Brooke is standing in that pic. She was following me around giving me 'that look' again. And if she doesn't get a treat she has to get a cuddle & "Oh Mommy loves you soooo much' reassurance before she'll happily trot off and join Minx again. My hubby doesn't like that top but I couldn't resist emailing the pic out to my kids who in turn emailed it to some of their friends and I will NOT repeat some of the comments. :laughing4: :laughing5:


----------



## OzzyAndLilysMom (Mar 9, 2004)

that little boy is so cute and perfect and of course your 2 are adorable as always :lol:


----------



## nabi (Nov 25, 2004)

Adorable...all of them !


----------



## Nona (Mar 27, 2005)

Awww he's SO cute!!
His little face reminds me so much of my Lexi-poo! :lol: 

So cute!!


----------



## stefanie_farrell (Jan 11, 2005)

Nona said:


> Awww he's SO cute!!
> His little face reminds me so much of my Lexi-poo! :lol:
> 
> So cute!!


I was just about to post the same thing!!!!!


----------



## xx-nathalie-xx (Jan 10, 2005)

omg they are all so gorgeous :shock: !!! paris has those outstanding neck hairs that blaze got too  

kisses nat


----------



## luvmydogs (May 13, 2005)

What a perfect little handsome chi he is. Too darn cute for words!

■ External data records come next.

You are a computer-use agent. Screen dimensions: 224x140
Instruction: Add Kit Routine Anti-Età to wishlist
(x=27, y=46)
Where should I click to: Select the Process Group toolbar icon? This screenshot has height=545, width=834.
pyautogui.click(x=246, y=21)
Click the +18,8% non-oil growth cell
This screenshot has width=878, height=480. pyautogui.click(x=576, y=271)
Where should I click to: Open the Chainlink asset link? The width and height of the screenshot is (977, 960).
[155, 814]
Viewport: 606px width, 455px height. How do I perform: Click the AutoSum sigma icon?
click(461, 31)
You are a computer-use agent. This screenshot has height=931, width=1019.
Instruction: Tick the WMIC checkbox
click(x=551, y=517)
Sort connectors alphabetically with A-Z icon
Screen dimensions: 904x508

And your girls are as gorgeous as ever.

Leslie


----------



## mychisangel (May 6, 2005)

Thanks everyone :wave:


----------



## Gadget's Mom (Jan 14, 2005)

they are all adorable


----------



## MYCHIBABY (Apr 26, 2005)

They're all beautiful. I really shouldn't look at pictures.....they're all too cute. I want all of them.


----------



## mychisangel (May 6, 2005)

Nona said:


> Awww he's SO cute!!
> His little face reminds me so much of my Lexi-poo! :lol:
> 
> So cute!!


He does look like Lexi doesn't he. I've always thought Lexi is ultra cute.


----------



## mychisangel (May 6, 2005)

MYCHIBABY said:


> They're all beautiful. I really shouldn't look at pictures.....they're all too cute. I want all of them.

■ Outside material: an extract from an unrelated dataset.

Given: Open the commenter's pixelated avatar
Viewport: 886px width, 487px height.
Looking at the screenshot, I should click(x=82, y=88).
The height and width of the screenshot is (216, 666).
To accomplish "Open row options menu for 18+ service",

LOL That's how I feel when I'm at the girls' breeder's home and see all her lovely 12 chis and the puppies when there're any. Just as well we have a limit of 2 dog ownership in New Zealand. One of her puppies won Puppy of the Show at the last show she participated in. :lol:


----------



## Sachem (Jul 1, 2005)

Fantastic!!! How I enjoy everyone's babies!!! Love the close up too, so beautiful


----------



## Auggies Mom (Jun 9, 2004)

That is one adorable puppy  I love all those pics


----------



## Kari (May 13, 2004)

I LOVE Brooke's picture!! :love5:


----------



## carachi (Mar 20, 2005)

That puppy is so cuuuute!


YAY! BROOKE AND MINX.

Two pretty babies at the top of my 'Adorable Long Haired Chihuahua List'


----------